• _PROBLEM DETAILS_
Return the line containing "Task: Switch to the Posts tab" and all lines after it exactly; stop at the end of the material.
*** Opening MATERIAL PROVIDED ***
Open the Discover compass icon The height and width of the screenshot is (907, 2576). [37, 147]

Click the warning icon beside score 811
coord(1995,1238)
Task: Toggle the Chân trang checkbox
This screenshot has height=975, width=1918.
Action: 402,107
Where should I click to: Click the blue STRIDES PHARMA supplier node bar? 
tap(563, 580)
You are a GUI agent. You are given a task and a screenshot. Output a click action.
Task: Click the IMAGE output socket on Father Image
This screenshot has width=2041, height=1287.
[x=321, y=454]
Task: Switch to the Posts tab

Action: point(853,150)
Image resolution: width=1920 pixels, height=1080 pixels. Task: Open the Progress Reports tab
*** Closing MATERIAL PROVIDED ***
• _ANSWER AREA_
Task: Switch to the Posts tab

Action: point(853,150)
Image resolution: width=1920 pixels, height=1080 pixels. Task: Open the Progress Reports tab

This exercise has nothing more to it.